If a flood of this proportion seems like a problem of the past, heed this warning: Scientists believe California is overdue for another one. Sediment studies by the U.S. Geological Survey have shown California tends to flood this badly every 100 to 200 years. The Indigenous peoples of the West also had stories of catastrophic floods in their histories. When the rain wouldn’t stop in 1862, newspapers noted Native Americans weren’t surprised; their oral tradition told them such an event was not uncommon in California history.
Though the past holds warnings, it also holds hope.
In the aftermath of the great flood, Sacramento decided to boost up the entire town. Over the course of the next decade, every business and home in the flood zone rebuilt up to 10 feet higher. Some did this by adding landfill, others jacked up existing buildings and many just turned their first floor into a basement.
"The system of raising its buildings has its advantages," Mark Twain quipped in 1869. "It makes the floor shady and this is something that is great in such a warm climate. It also enables the inquiring stranger to rest his elbows on the second-story windows and look in and criticize the bedroom arrangements of all the citizens."
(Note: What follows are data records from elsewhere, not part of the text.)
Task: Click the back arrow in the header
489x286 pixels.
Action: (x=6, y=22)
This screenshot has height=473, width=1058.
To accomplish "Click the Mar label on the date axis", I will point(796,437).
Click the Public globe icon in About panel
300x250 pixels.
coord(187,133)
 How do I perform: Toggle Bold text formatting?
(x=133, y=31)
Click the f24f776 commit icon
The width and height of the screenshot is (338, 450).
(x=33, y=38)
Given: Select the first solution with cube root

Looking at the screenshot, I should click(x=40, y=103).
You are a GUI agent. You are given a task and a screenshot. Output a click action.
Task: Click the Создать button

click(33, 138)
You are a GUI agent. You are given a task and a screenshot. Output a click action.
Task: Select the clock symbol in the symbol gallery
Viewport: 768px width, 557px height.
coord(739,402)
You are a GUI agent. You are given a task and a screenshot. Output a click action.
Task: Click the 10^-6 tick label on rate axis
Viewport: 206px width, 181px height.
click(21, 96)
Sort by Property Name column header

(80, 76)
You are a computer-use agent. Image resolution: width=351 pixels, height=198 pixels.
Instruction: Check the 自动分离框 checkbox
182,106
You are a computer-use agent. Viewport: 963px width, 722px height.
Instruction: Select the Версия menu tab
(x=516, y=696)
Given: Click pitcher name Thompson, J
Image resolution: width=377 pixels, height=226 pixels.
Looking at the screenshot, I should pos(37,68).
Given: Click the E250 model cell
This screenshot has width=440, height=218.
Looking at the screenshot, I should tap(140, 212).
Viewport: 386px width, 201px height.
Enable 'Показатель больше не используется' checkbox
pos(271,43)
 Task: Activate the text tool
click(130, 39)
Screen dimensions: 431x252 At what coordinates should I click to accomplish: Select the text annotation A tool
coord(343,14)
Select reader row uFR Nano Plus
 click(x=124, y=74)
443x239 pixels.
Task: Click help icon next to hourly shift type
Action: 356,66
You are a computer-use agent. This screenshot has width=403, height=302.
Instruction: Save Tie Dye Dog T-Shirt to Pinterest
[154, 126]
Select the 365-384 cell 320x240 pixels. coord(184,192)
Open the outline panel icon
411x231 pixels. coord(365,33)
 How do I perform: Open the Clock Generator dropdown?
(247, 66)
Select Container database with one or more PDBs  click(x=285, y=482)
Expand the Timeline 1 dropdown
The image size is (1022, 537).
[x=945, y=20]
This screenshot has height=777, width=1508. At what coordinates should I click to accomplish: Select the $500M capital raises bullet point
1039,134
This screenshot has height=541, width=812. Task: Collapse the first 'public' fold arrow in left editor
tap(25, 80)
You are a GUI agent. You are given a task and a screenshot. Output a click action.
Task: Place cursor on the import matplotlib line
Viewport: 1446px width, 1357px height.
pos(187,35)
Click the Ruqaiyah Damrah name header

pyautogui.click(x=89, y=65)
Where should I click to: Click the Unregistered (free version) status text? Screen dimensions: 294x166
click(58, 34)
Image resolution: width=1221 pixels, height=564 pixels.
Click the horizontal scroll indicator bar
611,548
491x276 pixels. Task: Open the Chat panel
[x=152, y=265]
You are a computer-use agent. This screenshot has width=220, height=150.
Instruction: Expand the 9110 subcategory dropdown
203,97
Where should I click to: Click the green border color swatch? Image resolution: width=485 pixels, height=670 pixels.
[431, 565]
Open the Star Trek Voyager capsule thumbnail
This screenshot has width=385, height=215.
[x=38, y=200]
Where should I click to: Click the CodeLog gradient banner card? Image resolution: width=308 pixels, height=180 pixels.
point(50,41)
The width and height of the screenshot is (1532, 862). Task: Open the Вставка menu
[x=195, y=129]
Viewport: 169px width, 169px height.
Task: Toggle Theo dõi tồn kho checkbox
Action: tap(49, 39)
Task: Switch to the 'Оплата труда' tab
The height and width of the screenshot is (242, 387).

Today, Sacramentans walk over the skeleton of their city. If you want a glimpse at what remains, you can book a tour with the Sacramento History Museum, which takes visitors down into the old alleys and buildings. But even from street level, you can still see one vestige of the flood renovations: colorful glass squares dotting the old town sidewalks. At first glance, they seem decorative, but if you view them from below, their purpose becomes clear. They’re pretty little skylights, bringing sunshine down into the former living rooms of Sacramento.